How to Extract YouTube Comments in Python

Learn how you can monitor network traffic in the browser to write a Python script that extracts YouTube comments using requests library in Python.
  · 10 min read · Updated aug 2020 · Web Scraping


Being able to extract comments from the biggest video sharing website in the Internet is a handy tool, you can extract comments to perform tasks such as text classification, or you may want to extract comments of your YouTube videos to do certain tasks, the possibilities are endless.

In this tutorial, we will not only write a Python script to extract YouTube comments, but we will be experimenting with the network utility in browser's developer tools in order to capture the right comment request so that it can help us on writing the code.

Related: How to Extract YouTube Data in Python.

Before we get started, let's install the requirements:

pip3 install requests

Monitoring Network Traffic in the Browser

Now in order to follow along with me, go into any YouTube video of your choice with Chrome or any other browser and right click and choose Inspect Element and go to Network section:

Monitoring Network traffic in the browserNotice I wrote "comment" in the filter input field, this will help us filter out the unwanted HTTP requests such as images, style and Javascript files, etc.

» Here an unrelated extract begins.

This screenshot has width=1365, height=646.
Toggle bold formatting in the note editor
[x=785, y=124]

Now go to the video page and scroll down until you see some comments loaded. If you go back to the network tool, you'll see something like this:

A new comment request detected

Great, we have successfully captured a comment request, if you click on it, you will see the actual request URL, method and the remote IP address:

Comment request general detailsThat's good so far, remember the goal here is to simulate this HTTP request in Python, but since this is a POST request, we gonna need further details, such as the POST body and URL parameters.

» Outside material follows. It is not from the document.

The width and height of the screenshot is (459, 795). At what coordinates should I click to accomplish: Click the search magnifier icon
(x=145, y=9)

If we scroll down to the bottom in the same section (Headers), we will see the query string parameters and form data, like so:

Comment Request DetailsAwesome, so we need action_get_comments, pbj, ctoken, continuation, itct and session_token parameters. Notice action_get_comments and pbj parameters should have the value of 1, and ctoken and continuation have the same value. In the next section we will see how we can extract them from the YouTube video page source code using Python.

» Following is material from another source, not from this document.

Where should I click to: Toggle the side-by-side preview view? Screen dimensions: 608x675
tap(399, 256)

Also, if you keep scrolling down to load more comments, you'll see similar requests getting added to the requests list:

2nd comment request detailsNotice some parameters changes their value on each comment loading request. Don't worry, we'll handle that in the next section.

Writing the Comment Extractor in Python

Now that we understand how the comment loading request is made, let's try to simulate it in Python, importing necessary modules:

import requests
import json
import time

Since we gonna need to parse some data (the parameters seen in the last section) from the content of the video page, we won't be using HTML parser such as BeautifulSoup, that's because most of the data lives in a Javascript object within script tags. As a result, the below two functions will help us search over content:

# from https://github.com/egbertbouman/youtube-comment-downloader
def search_dict(partial, key):
    """
    A handy function that searches for a specific `key` in a `partial` dictionary/list
    """
    if isinstance(partial, dict):
        for k, v in partial.items():
            if k == key:
                # found the key, return the value
                yield v
            else:
                # value of the dict may be another dict, so we search there again
                for o in search_dict(v, key):
                    yield o
    elif isinstance(partial, list):
        # if the passed data is a list
        # iterate over it & search for the key at the items in the list
        for i in partial:
            for o in search_dict(i, key):
                yield o

# from https://github.com/egbertbouman/youtube-comment-downloader
def find_value(html, key, num_sep_chars=2, separator='"'):
    # define the start position by the position of the key + 
    # length of key + separator length (usually : and ")
    start_pos = html.find(key) + len(key) + num_sep_chars
    # the end position is the position of the separator (such as ")
    # starting from the start_pos
    end_pos = html.find(separator, start_pos)
    # return the content in this range
    return html[start_pos:end_pos]

Don't try to understand them now, they will help us during the tokens extraction. Now let's define our core function that accepts a YouTube video URL and returns comments as a list of dictionaries:

def get_comments(url):
    session = requests.Session()
    # make the request
    res = session.get(url)

res has the HTTP response of the YouTube video web page, now let's get the session token from the returned HTML content:

    # extract the XSRF token
    xsrf_token = find_value(res.text, "XSRF_TOKEN", num_sep_chars=3)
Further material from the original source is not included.